Guitars that have been loved and lost

This is a blast: from the previously mentioned Professor Batty, a blog about guitars he’s owned over the years. Discover what happened when Gibson lost its collective mind, what a “demented” guitar that shouldn’t exist is actually like to play and why he’s still got bits of the worst guitar ever made.

Guitars are odd things. I can’t claim to have played, let alone owned, the variety of guitars that the good Professor has, but over the years I’ve still loved and occasionally lost the following:

  • Fender Stratocaster (two: one cheapie as a teenager, one good one now)
  • Fender Stratocaster 12-string (heavier than a mountain)
  • Various Squier Telecasters (fun and painfully trebly sometimes)
  • Fender Telecaster (a proper one; my weapon of choice during my gigging days)
  • Epiphone Riviera (milestone birthday present: beautiful guitar)
  • Fender Jazz Bass (sold the real one years ago, have a Squier copy now)
  • Squier Precision Bass (genuinely one of the most fun things I’ve ever played, whether I’m playing bad punk or bad funk)
  • Aria Pro II Bass (a pointy purple one. It was a long time ago)
  • Enormous Epiphone Elvis acoustic (big one with what looks like a giant moustache)
  • Fender Marauder (a distinctly odd Modern Player cross between a Jaguar and a Strat. Sounds fantastic, plays great but feels like it’s made of balsa wood)
  • Yamaha Electro-Acoustic (another gigging guitar, now in the smaller hands of Girls Rock Glasgow).
  • Epiphone Les Paul Studio (currently covered in dragon stickers and played by my daughter)
  • One of those Ovation copies, a roundback acoustic made of fibreglass that sounds like you’re playing a wheelie bin

I’m sure I’ve missed a few too.

It all seems a bit wasteful when I’m a terrible guitar player, my lack of ability made considerably worse by RSI and subsequent carpal tunnel surgery. But musical instruments have a weird appeal whether you can play them or not, because many of them are just incredible objects. For example, here’s what my Epiphone Riviera looks like:

Isn’t beautiful? I look at it more than I actually play it.

- **Dataset entries**:
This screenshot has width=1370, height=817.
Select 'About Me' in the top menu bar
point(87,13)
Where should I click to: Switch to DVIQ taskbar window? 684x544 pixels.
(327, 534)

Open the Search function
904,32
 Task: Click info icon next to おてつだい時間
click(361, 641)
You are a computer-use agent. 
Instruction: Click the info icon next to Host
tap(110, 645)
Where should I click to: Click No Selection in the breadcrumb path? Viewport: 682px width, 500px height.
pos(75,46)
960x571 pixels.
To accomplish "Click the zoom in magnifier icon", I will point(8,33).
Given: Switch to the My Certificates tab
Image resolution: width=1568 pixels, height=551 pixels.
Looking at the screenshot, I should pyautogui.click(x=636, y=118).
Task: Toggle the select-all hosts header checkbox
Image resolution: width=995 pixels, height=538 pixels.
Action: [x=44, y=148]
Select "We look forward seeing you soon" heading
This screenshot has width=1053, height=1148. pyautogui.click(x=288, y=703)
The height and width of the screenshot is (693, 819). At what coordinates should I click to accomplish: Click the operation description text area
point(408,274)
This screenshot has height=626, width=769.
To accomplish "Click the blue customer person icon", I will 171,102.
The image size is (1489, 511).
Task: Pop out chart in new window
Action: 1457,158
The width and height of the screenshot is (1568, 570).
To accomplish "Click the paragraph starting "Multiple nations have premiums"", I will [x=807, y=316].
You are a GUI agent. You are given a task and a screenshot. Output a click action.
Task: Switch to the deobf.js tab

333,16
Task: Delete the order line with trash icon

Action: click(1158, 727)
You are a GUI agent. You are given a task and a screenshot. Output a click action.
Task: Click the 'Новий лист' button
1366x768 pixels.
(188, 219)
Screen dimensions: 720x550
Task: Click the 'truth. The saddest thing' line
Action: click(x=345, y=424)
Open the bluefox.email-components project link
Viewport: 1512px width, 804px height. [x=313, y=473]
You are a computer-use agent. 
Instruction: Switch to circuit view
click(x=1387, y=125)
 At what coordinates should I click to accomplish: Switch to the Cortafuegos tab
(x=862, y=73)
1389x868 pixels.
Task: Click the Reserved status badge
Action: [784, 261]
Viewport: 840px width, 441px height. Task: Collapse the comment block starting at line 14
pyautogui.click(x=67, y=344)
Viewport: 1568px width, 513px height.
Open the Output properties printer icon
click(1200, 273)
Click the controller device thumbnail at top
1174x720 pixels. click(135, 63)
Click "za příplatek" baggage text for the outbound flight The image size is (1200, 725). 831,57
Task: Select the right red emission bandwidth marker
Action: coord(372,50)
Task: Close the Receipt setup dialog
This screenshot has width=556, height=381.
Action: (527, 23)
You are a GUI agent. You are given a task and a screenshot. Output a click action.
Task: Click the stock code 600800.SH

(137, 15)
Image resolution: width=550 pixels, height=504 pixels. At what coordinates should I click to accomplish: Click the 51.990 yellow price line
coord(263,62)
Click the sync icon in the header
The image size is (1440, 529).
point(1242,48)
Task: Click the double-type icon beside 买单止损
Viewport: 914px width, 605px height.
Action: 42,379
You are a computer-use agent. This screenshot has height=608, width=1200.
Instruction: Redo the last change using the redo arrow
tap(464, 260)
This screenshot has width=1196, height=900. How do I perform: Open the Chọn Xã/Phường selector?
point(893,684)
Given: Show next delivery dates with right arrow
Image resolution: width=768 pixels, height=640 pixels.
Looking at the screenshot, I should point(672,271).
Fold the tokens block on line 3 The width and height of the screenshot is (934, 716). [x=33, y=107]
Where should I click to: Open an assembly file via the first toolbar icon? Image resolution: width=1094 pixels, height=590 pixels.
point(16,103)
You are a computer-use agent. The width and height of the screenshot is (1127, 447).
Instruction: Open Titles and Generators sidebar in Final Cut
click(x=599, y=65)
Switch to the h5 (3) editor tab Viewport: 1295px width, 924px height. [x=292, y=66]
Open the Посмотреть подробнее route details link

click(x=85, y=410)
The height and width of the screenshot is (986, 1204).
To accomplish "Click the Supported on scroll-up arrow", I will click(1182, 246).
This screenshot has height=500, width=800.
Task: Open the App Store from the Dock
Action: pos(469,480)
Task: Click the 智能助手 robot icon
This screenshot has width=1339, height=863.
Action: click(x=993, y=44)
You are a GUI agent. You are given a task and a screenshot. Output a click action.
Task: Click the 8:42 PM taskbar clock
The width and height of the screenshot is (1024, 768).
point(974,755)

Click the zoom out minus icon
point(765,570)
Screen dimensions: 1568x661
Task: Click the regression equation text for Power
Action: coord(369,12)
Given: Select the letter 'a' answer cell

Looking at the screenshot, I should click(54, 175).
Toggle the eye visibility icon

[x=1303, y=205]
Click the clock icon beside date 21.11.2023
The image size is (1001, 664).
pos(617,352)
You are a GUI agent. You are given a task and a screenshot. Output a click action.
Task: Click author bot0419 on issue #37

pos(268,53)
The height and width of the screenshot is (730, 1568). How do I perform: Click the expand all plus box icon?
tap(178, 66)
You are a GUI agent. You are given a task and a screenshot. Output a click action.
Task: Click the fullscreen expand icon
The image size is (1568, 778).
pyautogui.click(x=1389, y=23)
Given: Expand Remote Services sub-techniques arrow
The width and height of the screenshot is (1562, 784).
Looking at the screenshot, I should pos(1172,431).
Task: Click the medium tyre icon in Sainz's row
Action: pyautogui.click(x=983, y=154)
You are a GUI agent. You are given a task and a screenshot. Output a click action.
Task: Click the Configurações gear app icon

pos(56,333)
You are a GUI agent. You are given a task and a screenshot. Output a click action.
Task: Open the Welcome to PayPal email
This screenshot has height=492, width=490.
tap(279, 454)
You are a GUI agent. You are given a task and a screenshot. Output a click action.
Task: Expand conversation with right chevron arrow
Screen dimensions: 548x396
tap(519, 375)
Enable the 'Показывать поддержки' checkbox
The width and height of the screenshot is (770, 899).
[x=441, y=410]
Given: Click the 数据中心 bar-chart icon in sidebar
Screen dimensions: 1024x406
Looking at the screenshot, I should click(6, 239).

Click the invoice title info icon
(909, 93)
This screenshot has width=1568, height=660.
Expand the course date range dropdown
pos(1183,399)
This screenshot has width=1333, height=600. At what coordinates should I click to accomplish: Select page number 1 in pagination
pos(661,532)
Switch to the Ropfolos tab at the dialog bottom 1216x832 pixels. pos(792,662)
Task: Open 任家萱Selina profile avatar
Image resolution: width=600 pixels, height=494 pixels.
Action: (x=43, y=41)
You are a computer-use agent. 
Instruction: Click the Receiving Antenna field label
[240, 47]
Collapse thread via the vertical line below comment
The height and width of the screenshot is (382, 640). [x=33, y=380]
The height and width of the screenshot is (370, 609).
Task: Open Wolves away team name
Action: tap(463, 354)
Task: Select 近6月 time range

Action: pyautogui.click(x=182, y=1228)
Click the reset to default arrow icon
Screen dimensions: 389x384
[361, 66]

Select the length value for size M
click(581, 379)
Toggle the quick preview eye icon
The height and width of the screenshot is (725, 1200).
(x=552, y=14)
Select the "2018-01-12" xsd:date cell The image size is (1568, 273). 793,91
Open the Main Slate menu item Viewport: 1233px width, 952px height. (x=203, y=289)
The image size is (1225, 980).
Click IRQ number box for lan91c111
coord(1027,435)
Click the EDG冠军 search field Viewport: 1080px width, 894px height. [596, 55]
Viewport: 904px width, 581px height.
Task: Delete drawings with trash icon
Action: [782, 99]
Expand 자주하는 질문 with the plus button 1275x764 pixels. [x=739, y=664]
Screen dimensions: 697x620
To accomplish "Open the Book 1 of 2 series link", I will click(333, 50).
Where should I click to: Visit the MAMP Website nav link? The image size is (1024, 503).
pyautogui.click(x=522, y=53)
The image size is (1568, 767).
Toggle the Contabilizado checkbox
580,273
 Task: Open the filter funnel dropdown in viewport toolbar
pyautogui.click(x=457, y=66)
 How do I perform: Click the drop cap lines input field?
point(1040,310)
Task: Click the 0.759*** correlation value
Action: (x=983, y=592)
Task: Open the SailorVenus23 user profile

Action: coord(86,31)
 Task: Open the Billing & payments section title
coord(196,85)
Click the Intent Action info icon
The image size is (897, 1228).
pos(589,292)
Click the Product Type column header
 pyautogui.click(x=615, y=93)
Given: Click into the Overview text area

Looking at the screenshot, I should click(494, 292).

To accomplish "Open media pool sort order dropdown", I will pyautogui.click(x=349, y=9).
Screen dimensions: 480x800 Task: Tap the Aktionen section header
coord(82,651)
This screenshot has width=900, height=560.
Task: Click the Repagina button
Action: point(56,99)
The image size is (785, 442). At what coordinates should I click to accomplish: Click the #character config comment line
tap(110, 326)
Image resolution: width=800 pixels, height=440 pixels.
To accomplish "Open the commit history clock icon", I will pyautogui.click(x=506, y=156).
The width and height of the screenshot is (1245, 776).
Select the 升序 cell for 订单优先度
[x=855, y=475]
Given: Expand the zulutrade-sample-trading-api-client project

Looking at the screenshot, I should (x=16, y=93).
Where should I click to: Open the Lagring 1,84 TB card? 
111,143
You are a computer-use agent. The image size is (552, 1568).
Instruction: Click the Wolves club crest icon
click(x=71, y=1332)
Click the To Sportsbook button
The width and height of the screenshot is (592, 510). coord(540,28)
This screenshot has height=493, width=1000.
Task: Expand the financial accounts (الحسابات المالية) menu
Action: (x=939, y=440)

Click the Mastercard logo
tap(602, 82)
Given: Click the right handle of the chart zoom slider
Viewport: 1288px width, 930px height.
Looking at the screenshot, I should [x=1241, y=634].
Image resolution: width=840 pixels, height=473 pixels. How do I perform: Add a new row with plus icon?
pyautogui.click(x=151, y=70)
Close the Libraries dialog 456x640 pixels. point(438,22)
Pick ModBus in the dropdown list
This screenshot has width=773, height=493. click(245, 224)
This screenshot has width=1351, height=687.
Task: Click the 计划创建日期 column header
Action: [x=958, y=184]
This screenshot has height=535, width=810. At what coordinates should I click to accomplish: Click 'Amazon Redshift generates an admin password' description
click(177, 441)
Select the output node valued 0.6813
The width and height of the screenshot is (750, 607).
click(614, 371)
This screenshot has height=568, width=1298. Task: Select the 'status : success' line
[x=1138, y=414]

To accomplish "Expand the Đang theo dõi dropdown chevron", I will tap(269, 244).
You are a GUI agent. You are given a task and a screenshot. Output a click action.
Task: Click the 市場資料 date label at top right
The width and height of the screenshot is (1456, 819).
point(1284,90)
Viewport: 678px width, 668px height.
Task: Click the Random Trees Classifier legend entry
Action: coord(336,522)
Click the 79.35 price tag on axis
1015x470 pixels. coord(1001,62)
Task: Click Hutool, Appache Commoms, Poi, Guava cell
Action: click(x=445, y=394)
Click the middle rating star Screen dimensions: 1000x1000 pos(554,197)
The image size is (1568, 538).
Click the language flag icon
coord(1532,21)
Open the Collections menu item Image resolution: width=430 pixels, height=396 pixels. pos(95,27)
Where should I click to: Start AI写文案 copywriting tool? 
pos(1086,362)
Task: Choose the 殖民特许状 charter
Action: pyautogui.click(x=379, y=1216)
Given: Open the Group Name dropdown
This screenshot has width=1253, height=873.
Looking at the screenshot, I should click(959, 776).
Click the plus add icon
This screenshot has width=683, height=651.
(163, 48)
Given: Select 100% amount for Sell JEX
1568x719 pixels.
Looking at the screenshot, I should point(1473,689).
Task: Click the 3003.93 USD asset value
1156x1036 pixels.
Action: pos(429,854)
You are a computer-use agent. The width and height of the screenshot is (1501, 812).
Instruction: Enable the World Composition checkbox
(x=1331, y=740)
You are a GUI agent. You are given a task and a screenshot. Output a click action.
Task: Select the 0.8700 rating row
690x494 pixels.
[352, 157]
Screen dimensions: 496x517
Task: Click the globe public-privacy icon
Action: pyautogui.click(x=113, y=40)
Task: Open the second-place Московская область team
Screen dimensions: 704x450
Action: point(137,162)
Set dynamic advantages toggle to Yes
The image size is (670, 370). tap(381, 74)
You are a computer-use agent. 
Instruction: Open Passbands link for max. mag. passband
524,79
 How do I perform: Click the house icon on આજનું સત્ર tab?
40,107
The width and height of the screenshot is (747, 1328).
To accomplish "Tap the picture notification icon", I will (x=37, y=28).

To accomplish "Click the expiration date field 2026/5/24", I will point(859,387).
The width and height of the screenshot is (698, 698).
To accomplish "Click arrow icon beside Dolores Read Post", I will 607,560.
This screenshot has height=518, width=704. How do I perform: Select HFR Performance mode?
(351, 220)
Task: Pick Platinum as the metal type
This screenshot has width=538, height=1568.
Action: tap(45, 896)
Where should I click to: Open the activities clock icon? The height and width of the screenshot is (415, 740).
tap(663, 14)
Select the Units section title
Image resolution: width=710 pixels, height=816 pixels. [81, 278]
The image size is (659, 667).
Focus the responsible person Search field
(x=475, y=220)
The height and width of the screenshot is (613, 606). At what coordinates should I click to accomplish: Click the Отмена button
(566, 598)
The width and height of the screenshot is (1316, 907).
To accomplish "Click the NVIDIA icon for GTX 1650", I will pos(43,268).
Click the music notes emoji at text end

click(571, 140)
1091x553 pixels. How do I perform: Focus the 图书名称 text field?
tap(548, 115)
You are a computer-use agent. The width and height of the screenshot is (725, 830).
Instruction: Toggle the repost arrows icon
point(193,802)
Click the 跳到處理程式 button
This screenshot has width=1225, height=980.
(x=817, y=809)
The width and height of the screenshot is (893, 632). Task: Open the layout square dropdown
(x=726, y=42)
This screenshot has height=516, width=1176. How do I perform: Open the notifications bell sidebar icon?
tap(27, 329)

- **Activity list**:
#1 In the guitars text, list every instrument in the bulleted list whose name begins with the word "Fender".
#2 Repeat everything in the guitars text from "Guitars that have" down to "painfully trebly sometimes)", with no changes.

- **Answers for this exercise**:
#1
Fender Stratocaster
Fender Stratocaster 12-string
Fender Telecaster
Fender Jazz Bass
Fender Marauder

#2
Guitars that have been loved and lost

This is a blast: from the previously mentioned Professor Batty, a blog about guitars he’s owned over the years. Discover what happened when Gibson lost its collective mind, what a “demented” guitar that shouldn’t exist is actually like to play and why he’s still got bits of the worst guitar ever made.

Guitars are odd things. I can’t claim to have played, let alone owned, the variety of guitars that the good Professor has, but over the years I’ve still loved and occasionally lost the following:

  • Fender Stratocaster (two: one cheapie as a teenager, one good one now)
  • Fender Stratocaster 12-string (heavier than a mountain)
  • Various Squier Telecasters (fun and painfully trebly sometimes)